O Bangu A.C. parecia apresentar uma postura diferente entre os torcedores, em seu estádio geral e arquibancada se misturavam, até porque eram assentos de madeira, em torno do campo da Rua Ferrer. Porém, o comportamento de sua torcida, segundo Mario Filho, era peculiar, gerando a fama do “ganha, mas não leva”, embora haja uma discussão sobre isso ter sido uma hipérbole do cronista[9]. Segundo ele, teria se tornado comum a invasão de campo e da estação de trem, pelos torcedores ameaçadores quando derrotados pelos clubes da cidade. Nesses casos jogadores não queriam sair dos barracões (vestiários da época) sem a companhia da polícia, pedras eram arremessadas nos trens, e nessa confusão o time vencedor não se preocupava em pegar o troféu que a partida oferecia, originando a expressão “ganha, mas não leva”. O ato foi visto como espécie de luta de classe inconsciente pelo autor, onde a rivalidade se expressava entre clube do subúrbio e clube da cidade, porém, como relata, só era alimentada do lado do subúrbio, o que culminou em um distanciamento dos mesmos, já que os jogadores do Bangu não se viam em situações iguais, não se sentia do mesmo grupo social, “se viam diferentes como pessoa” (FILHO, 2010. p.44).

INSTRUÇÕES DE TRABALHO:
1. No trecho sobre a torcida do Bangu:
(a) De que material eram os assentos em torno do campo da Rua Ferrer?
(b) Segundo Mario Filho, o que os jogadores não queriam fazer sem a companhia da polícia?
(c) Como o autor viu o ato dos torcedores?
2. Como seguiria o trecho sobre a torcida do Bangu depois da última frase? Escreva a continuação.

DADOS FORNECIDOS:
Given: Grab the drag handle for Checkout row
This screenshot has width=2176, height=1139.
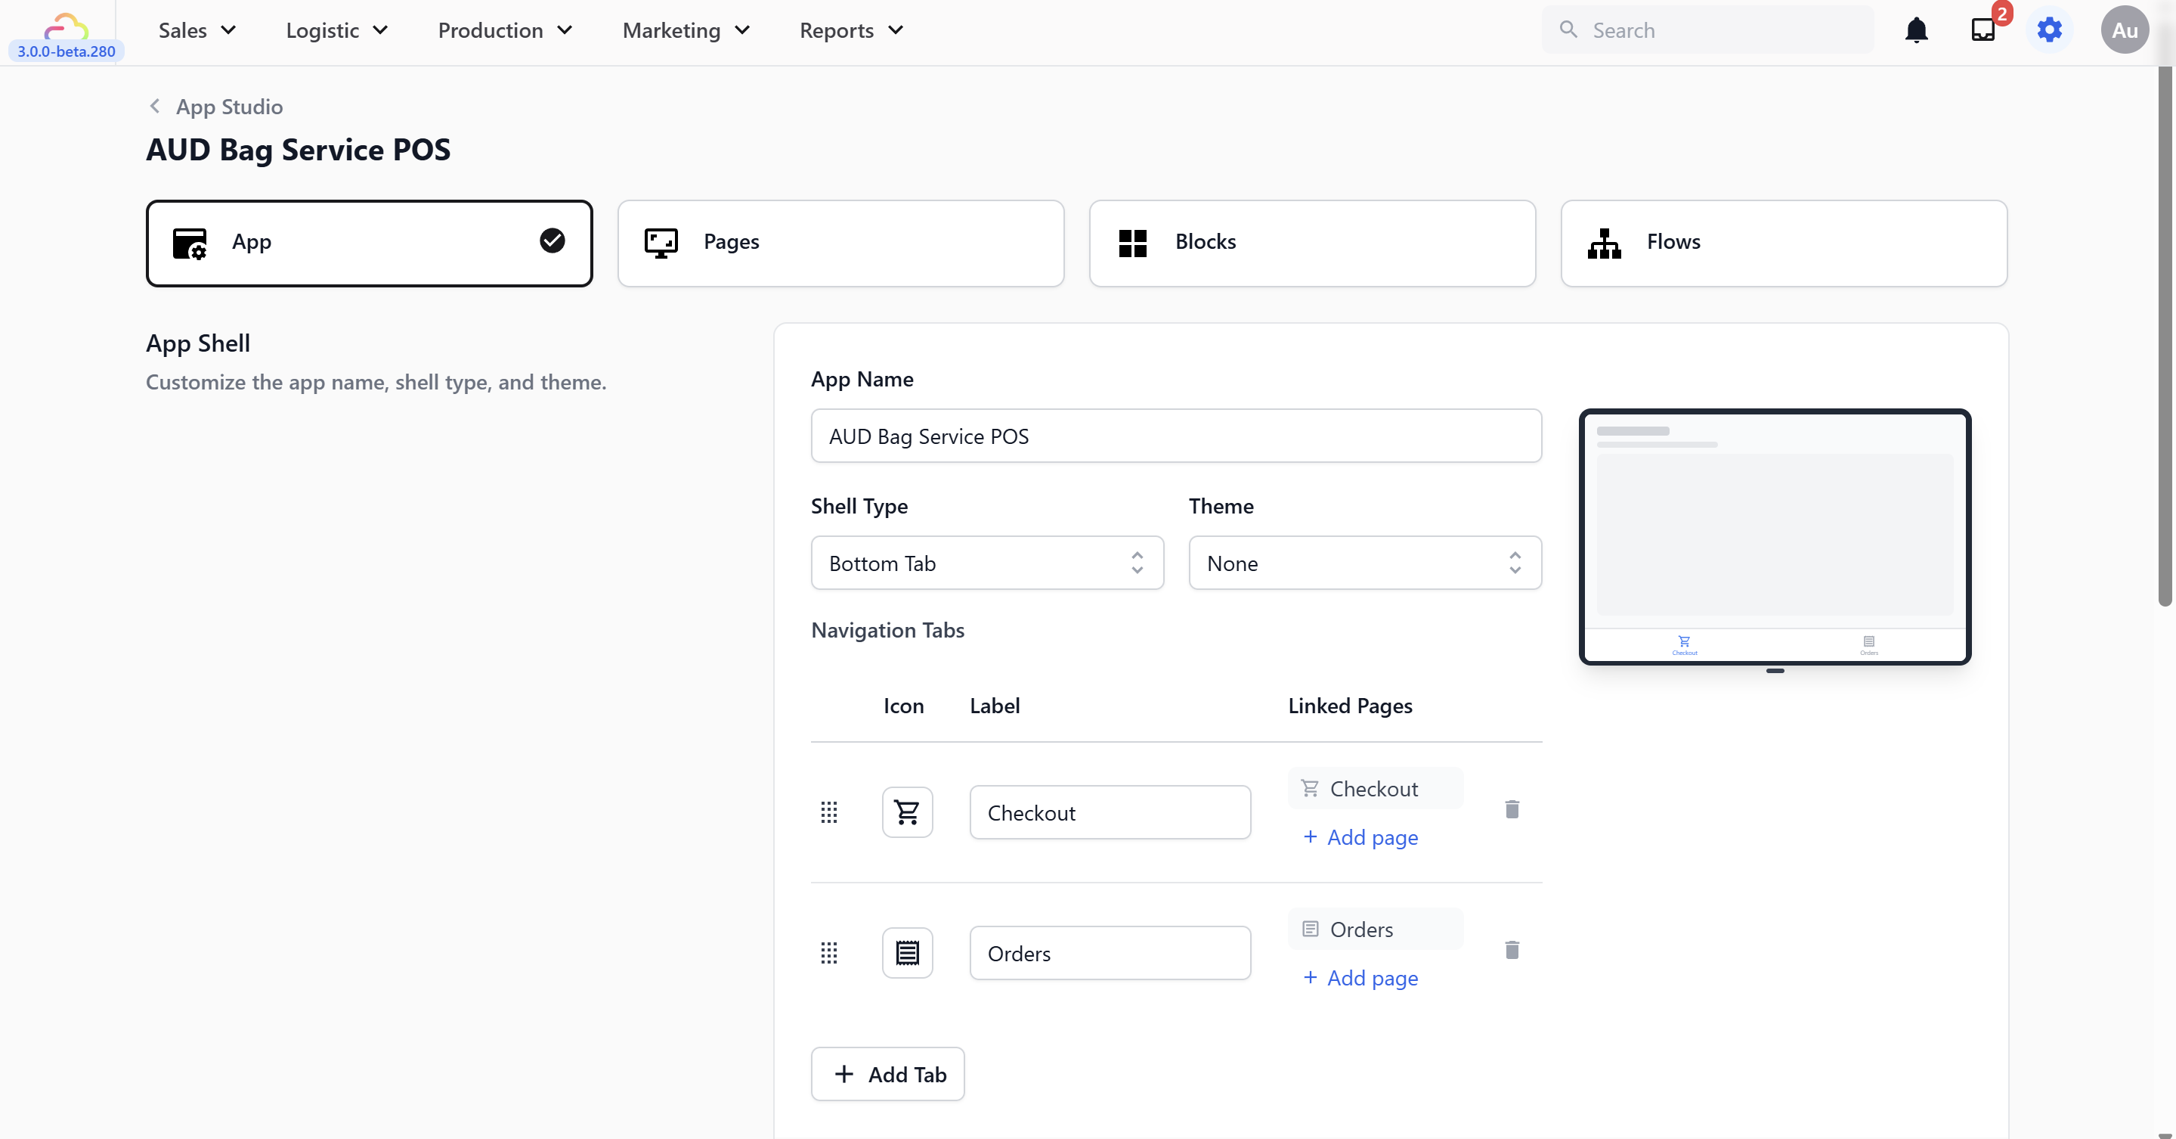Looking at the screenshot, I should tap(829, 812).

---

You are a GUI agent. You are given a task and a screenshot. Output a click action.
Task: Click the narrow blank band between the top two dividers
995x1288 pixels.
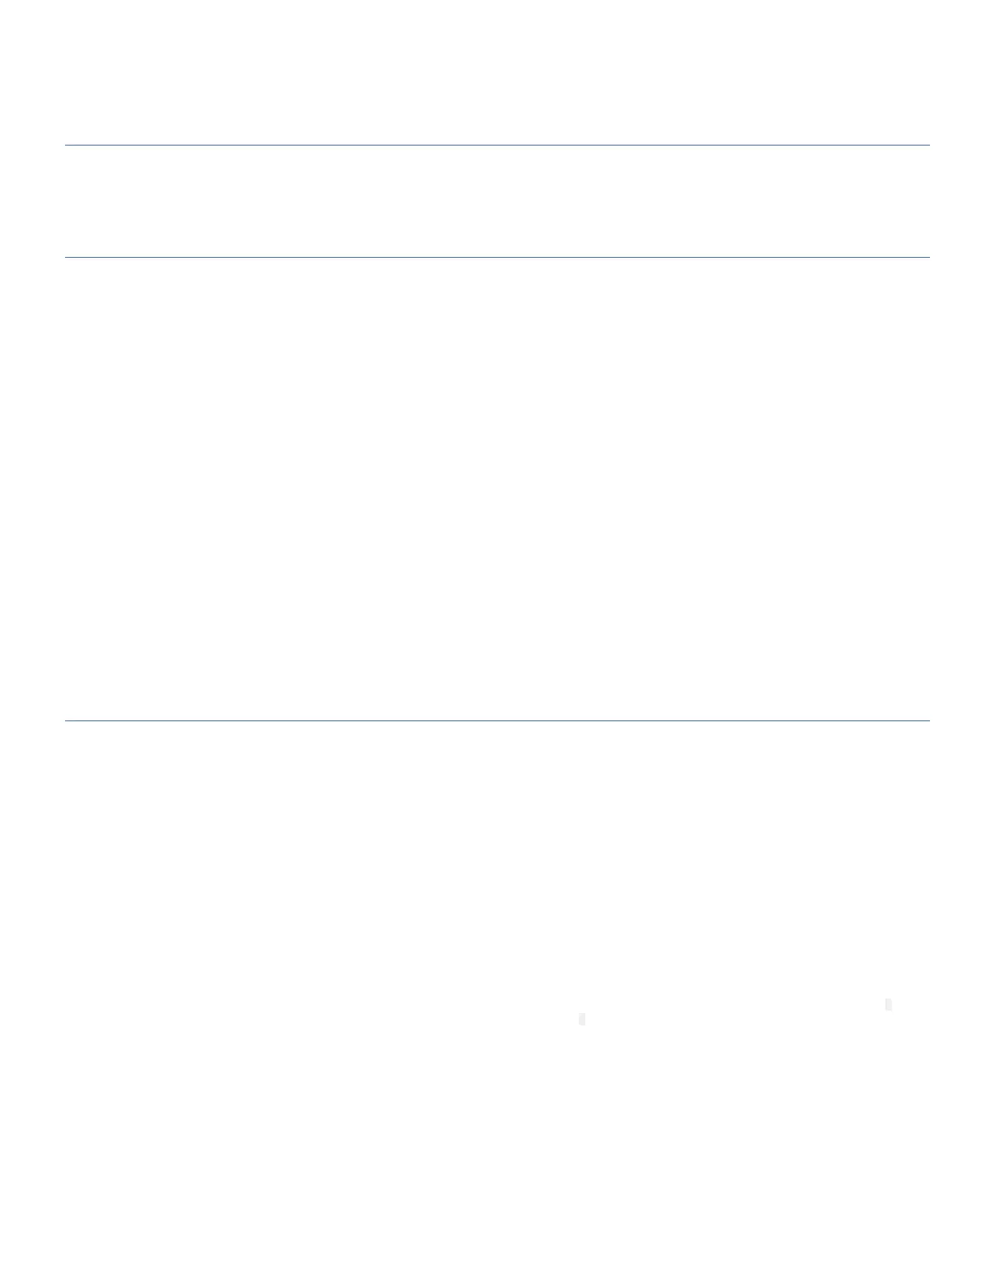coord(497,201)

RESPOSTAS DO EXERCÍCIO:
1.
(a) De madeira.
(b) Sair dos barracões, os vestiários da época.
(c) Como uma espécie de luta de classe inconsciente.

2.
Tal diferenciação social é tratada pelo autor, como estopim para o surgimento do troféu João Ferrer para disputa somente de clubes pequenos, de trabalhadores, porém, a primeira edição da taça João Ferrer é datada em 1907, ano de proibição da inscrição de “pessoas de cor” no campeonato carioca, como exposto na nota emitida pela Liga Metropolitana e publicada na Gazeta de Notícias do dia 18 de maio de 1907. Então, a criação da taça João Ferrer não foi apenas uma decisão baseada numa falta de identificação social, numa diferença entre time grande e pequeno, foi uma resposta à decisão da liga, oferecendo uma alternativa de campeonato em que negros pudessem ser inscritos. Molinari (2004) expõe a nota discriminatória:

Comunico-vos que a diretoria da Liga, em sessão de hoje, resolveu por unanimidade de votos que não serão registrados como amadores nesta Liga as pessoas de cor. Para os fins convenientes ficou deliberado que a todos os clubes filiados se oficiasse nesse sentido a fim de que cientes dessa resolução de acordo com ela possam proceder. (MOLINARI, 2004, cap. 1907)

O racismo se expressou de diversas maneiras em sua época amadora, além do respaldo jurídico que as liga cariocas ofereceram para tal. Um dos relatos no livro de Mario Filho (2010) é o do jogador Manteiga, negro, marinheiro que tinha boa técnica, ganhando o apelido de “Manteiga” devido ao seu passe refinado. Sua presença no time principal do América no ano de 1921 foi motivo de lutas e cisões internas ao clube, jogadores se recusaram a jogar ao seu lado, torcedores se recusaram a torcer pelo clube, havendo uma migração de jogadores para o Fluminense, berço da elite carioca.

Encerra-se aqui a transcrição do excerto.